Dataset entries
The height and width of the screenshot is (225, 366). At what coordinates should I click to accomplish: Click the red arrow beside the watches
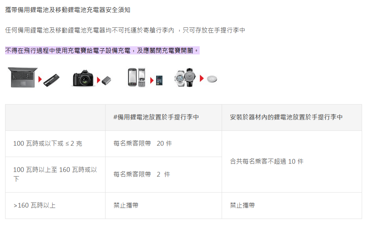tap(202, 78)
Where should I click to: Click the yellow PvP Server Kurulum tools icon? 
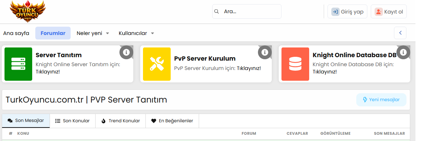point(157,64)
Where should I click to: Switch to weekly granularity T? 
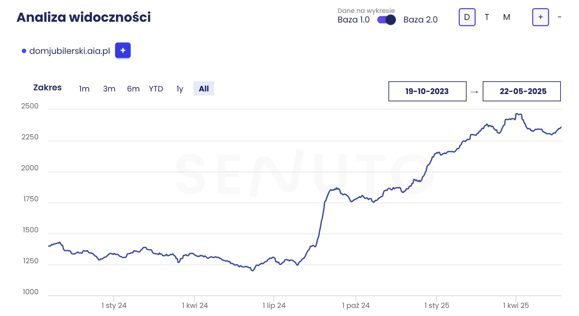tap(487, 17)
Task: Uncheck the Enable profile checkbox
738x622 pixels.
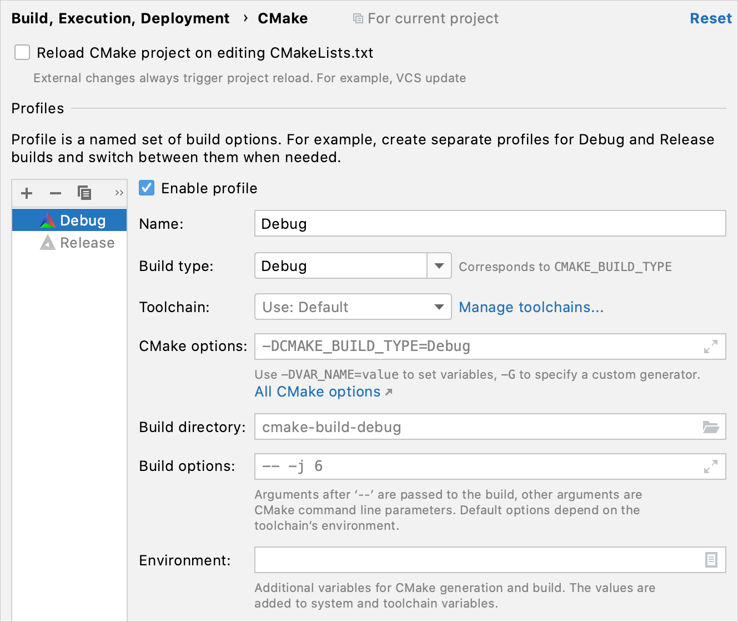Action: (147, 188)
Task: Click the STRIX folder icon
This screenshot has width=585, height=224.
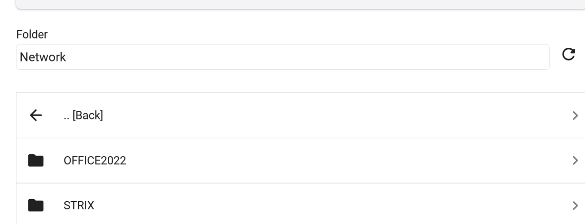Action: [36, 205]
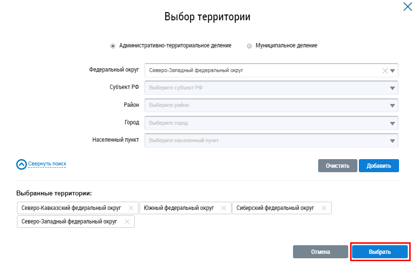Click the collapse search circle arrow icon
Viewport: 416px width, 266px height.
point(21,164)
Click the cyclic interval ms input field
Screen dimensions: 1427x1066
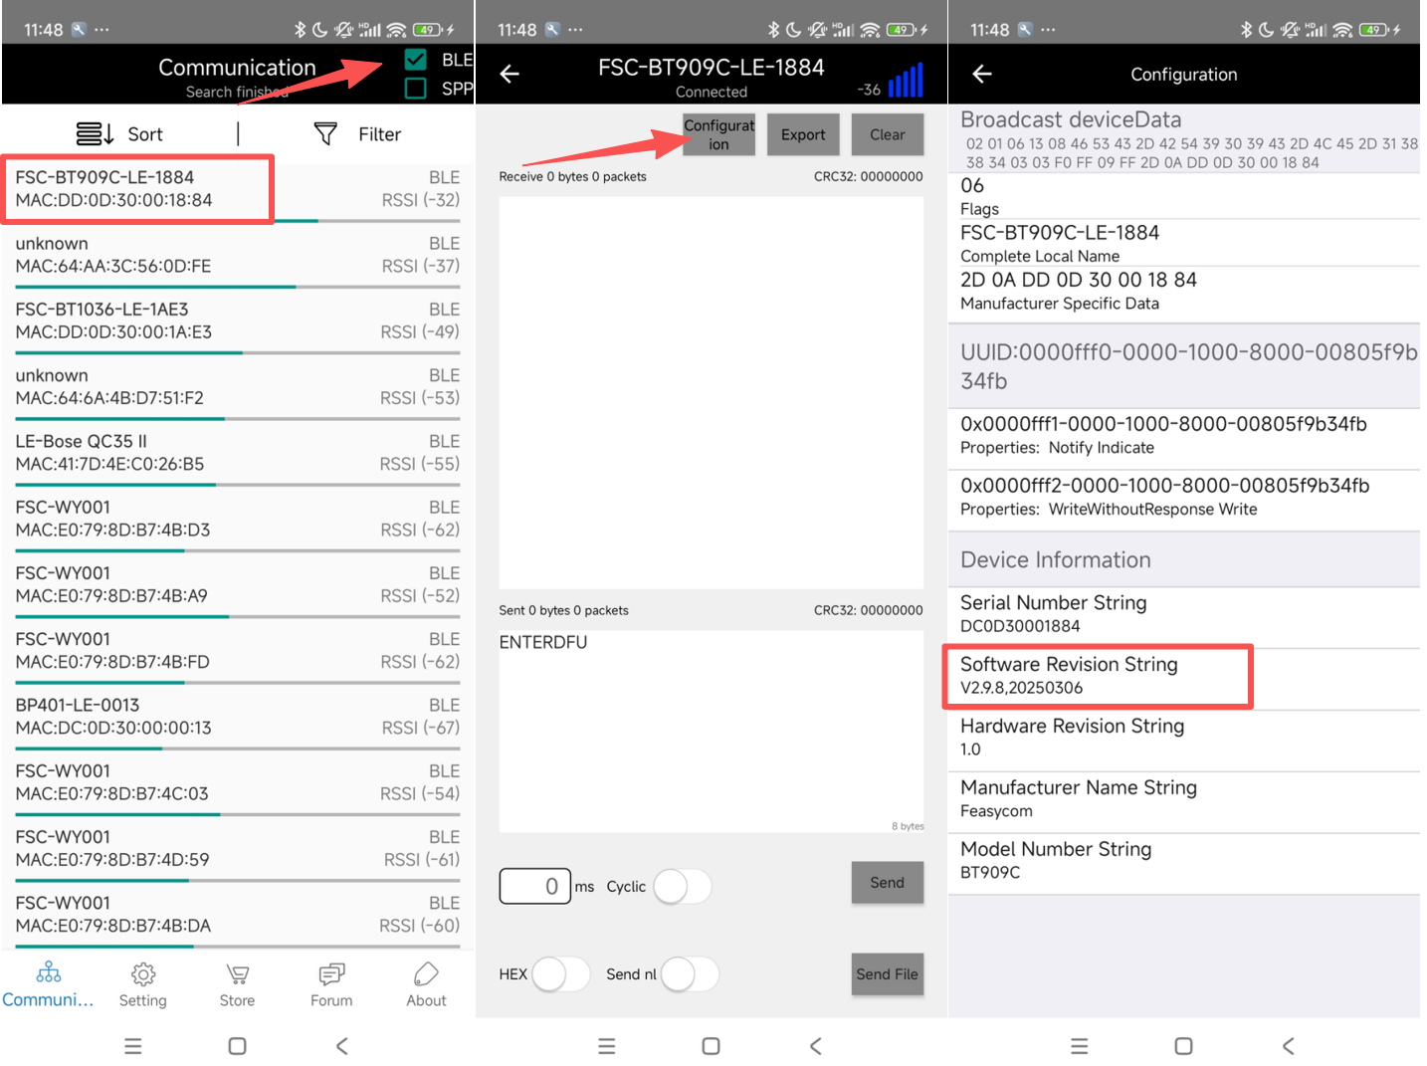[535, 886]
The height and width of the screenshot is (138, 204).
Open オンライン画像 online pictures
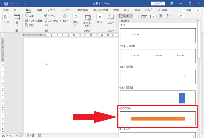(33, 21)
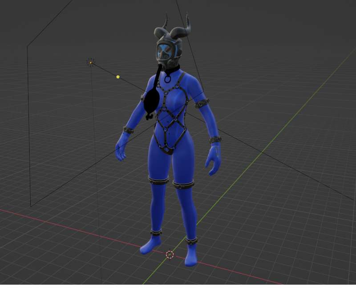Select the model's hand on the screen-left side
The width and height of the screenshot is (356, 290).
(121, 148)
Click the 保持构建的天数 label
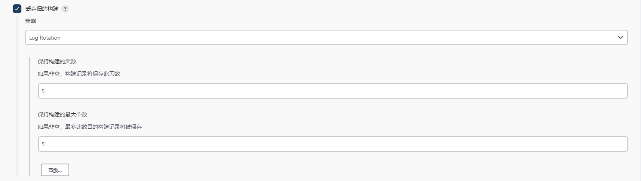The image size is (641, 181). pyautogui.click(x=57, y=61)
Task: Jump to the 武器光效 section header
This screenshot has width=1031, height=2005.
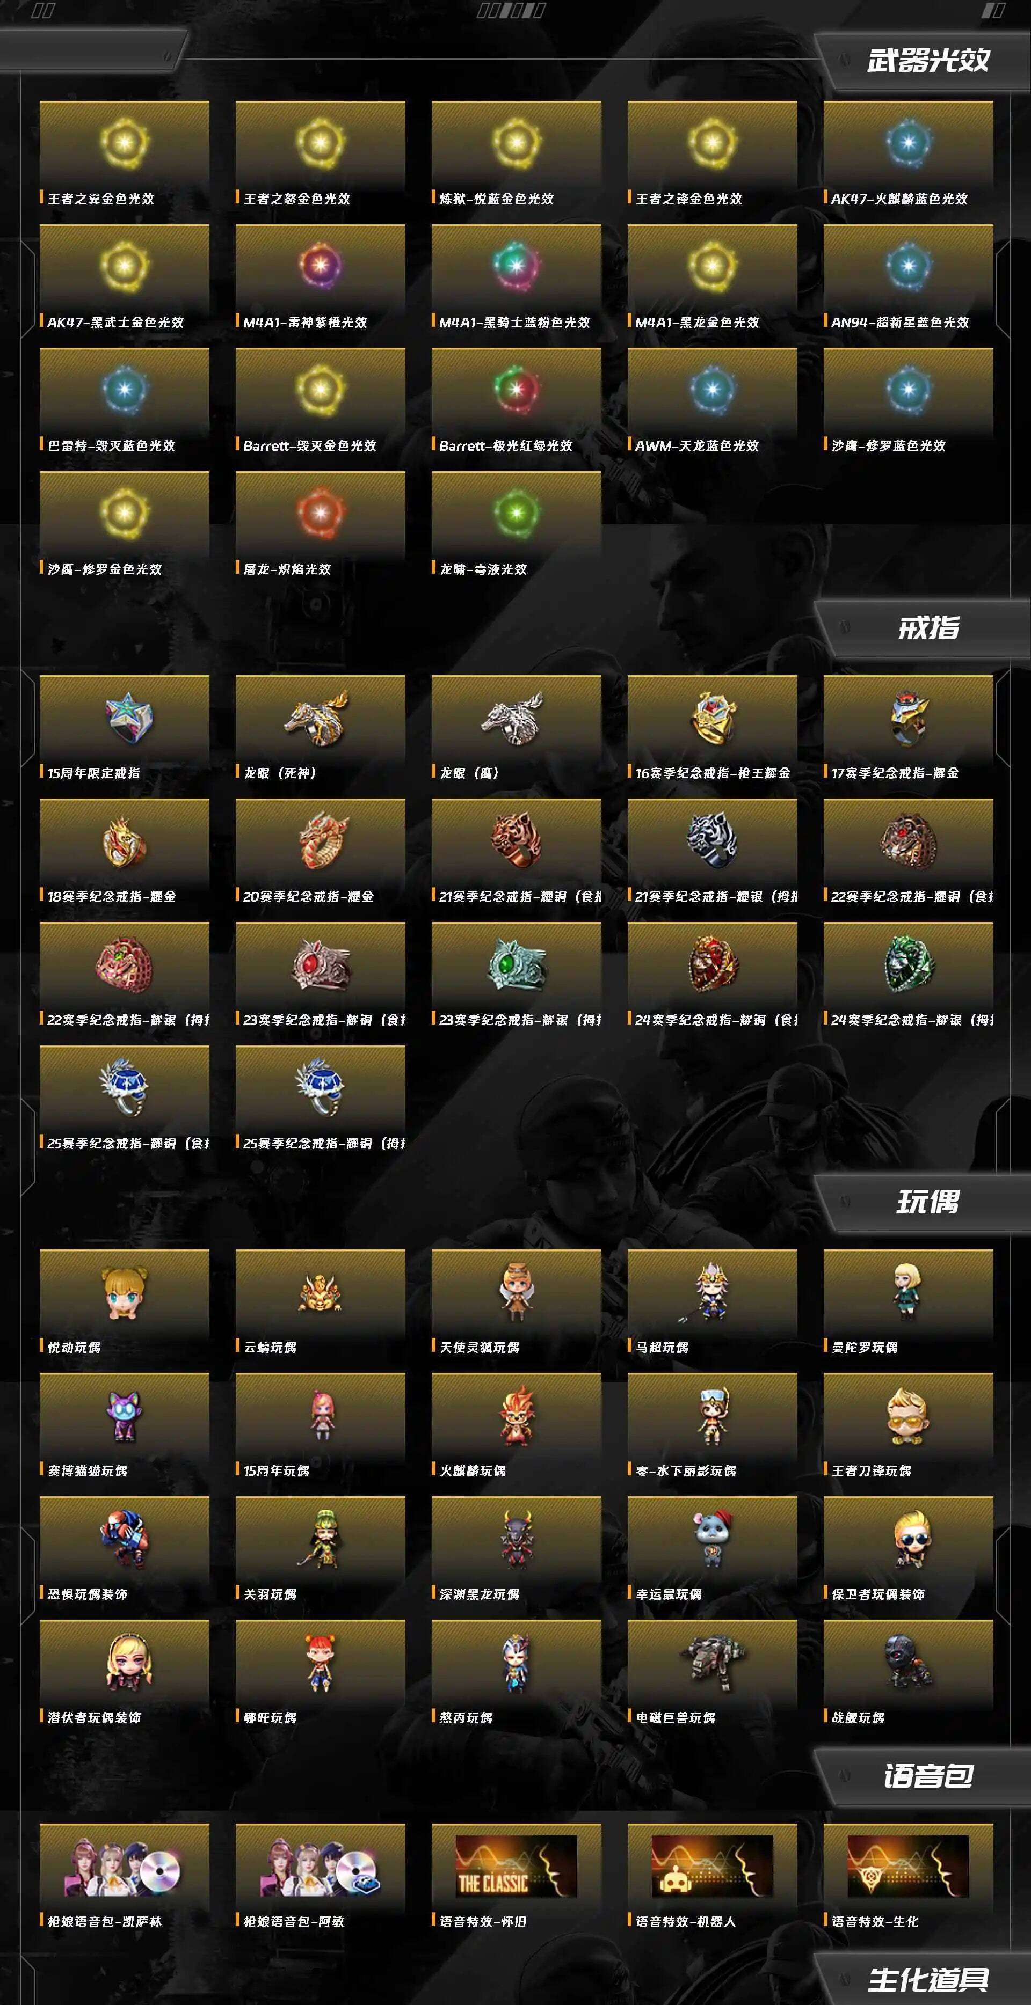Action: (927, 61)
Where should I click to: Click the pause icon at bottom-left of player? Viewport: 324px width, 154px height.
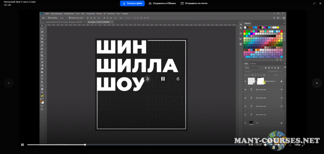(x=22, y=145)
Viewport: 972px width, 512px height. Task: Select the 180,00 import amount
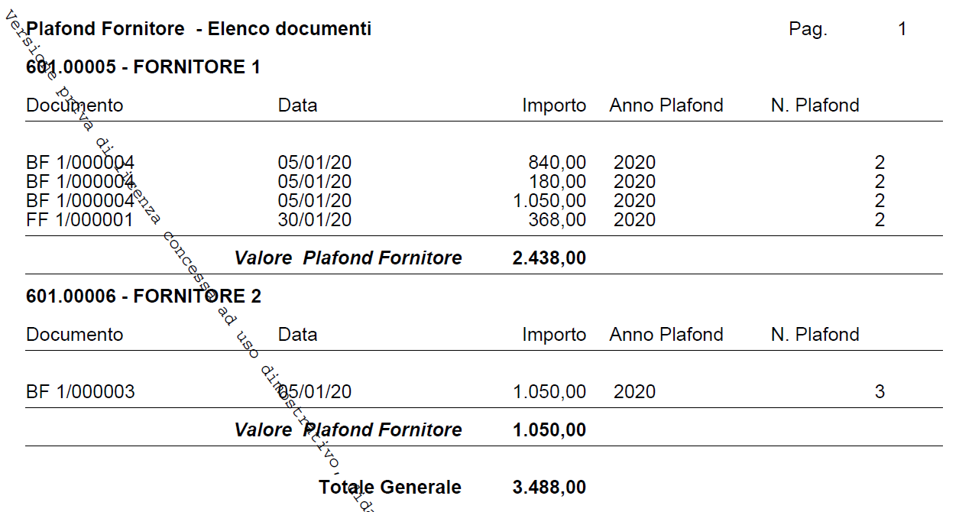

Task objective
The lines from the one containing "Where should I click to: Click the pause" through the last line of the data above are to be transcribed exactly, both included, with all pictures left out.

Solution to this problem
Where should I click to: Click the pause icon at bottom-left of player? Viewport: 324px width, 154px height.
(x=22, y=145)
Viewport: 972px width, 512px height. Task: Select the 180,00 import amount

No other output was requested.